一般在Windows平台上,可能比較少會遇到驅動層級的惡意程式,不過如果遇到了,我們也要知道如何分析它,那麼需要知道驅動程式是如何編譯以及運行它在系統上,因此這篇教學是傾向於如何編譯Windows驅動程式,然後將它運行到記憶體上。
工具
1. Windows Driver Kit 8
2. Visual Studio 2012 Professional
3. Dbgview
4. OSR Driver loader
5. 驅動程式運行環境:Windows 7 x86
一、安裝Windows Driver Kit 8
Windows Driver Kit 8 是Windows在開發驅動時的模組,要先安裝完Visual Studio後,再安裝它,就能在Visual Studio裡面開發驅動程式。
執行wdksetup.exe,安裝過程都使用預設的設定即可,接下來都按Next,最後就能完成安裝。
二、設置Visual Studio驅動開發環境
首先創建驅動程式的空專案,滑鼠左鍵點選File->New->Project->Templates->Visual C++->Windows Driver->WDM。
由於我們建立的是驅動空專案,因此裡面什麼檔案都沒有,需要自行創建Main.c。
將Driver Files底下的HelloDriver.inf刪除。
在專案點選滑鼠右鍵->Properties->C/C++->Advanced->Compile As,並且將它修改成 Compile as C Code (/TC)。

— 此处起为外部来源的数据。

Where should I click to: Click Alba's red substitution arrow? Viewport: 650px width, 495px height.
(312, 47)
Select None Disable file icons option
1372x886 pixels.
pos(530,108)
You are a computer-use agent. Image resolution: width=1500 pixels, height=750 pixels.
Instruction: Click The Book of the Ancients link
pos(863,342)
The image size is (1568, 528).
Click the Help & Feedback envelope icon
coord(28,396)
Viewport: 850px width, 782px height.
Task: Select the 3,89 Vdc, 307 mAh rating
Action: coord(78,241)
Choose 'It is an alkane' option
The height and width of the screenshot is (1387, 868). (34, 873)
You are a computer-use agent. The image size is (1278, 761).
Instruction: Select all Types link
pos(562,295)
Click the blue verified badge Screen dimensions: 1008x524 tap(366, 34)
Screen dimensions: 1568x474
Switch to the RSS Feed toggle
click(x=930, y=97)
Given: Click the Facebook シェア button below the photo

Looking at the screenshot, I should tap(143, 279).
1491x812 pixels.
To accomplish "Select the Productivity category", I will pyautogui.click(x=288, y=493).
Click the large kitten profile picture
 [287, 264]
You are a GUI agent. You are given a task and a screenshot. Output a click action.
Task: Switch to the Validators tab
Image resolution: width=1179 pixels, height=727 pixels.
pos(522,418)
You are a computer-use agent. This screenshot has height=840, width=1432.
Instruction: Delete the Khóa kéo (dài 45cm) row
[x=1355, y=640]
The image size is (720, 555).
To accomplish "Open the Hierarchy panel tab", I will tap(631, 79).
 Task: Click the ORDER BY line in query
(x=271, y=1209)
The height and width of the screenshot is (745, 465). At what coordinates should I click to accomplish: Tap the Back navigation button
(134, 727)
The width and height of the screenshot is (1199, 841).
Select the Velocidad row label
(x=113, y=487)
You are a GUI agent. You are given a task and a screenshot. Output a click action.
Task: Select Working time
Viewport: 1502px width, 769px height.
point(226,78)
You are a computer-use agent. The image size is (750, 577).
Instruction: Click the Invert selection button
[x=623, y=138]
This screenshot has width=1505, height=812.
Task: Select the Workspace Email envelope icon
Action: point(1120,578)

在專案點選滑鼠右鍵->Properties->C/C++->All Options-> Treat Warnings As Errors,將它修改成 No (/WX-)。
我們的驅動程式會運作在Windows 7 x86底下,因此在編譯的設定需要選擇Win32和Win7 Debug。
三、編譯驅動程式
在Main.c裡面撰寫簡易的程式碼。
#include <ntifs.h>
#include <intrin.h>
VOID DriverUnload(PDRIVER_OBJECT objDriver)
{
UNREFERENCED_PARAMETER(objDriver);
DbgPrint("DriverUnload\n");
}
NTSTATUS DriverEntry(PDRIVER_OBJECT objDriver, PUNICODE_STRING strRegPath)
{
UNREFERENCED_PARAMETER(strRegPath);
objDriver->DriverUnload = DriverUnload;
DbgPrint("Hello Driver\n");
return STATUS_SUCCESS;
}
寫完程式碼後點選Build->Build Solution開始編譯驅動程式。
編譯完成後,在Output欄位,會顯示編譯成功的訊息,輸出檔案會放在此專案主目錄的Win7Debug資料夾底下,其中HelloDriver.sys就是它的執行檔。
四、載入與卸載驅動程式
載入驅動程式我們可以透過OSR Loader工具幫助我們完成這項工作。
執行OSRLOADER後,滑鼠左鍵點選Browser,然後選擇要載入的驅動程式(HelloDriver.sys)。
接者按Register Service,出現操作順利完成的視窗後,再按Start Service,就能順利載入我們的驅動程式。
如果想要看到驅動程式印出的訊息,我們在運行驅動程式之前利用DebugView將它的訊息印出來,不過需要設置DebugView抓取資料的設定,將Capture Kernel和Enable Verbose Kernel Output啟用。
在驅動載入後,我們可以看到它印出的訊息。
如果要卸載驅動,一樣也是透過OSR Loader,先讓驅動程式停止運行Stop Service,然後再執行Unregister Service,這樣就完成卸載驅動了。
在卸載驅動後,一樣能看到我們印出的字串。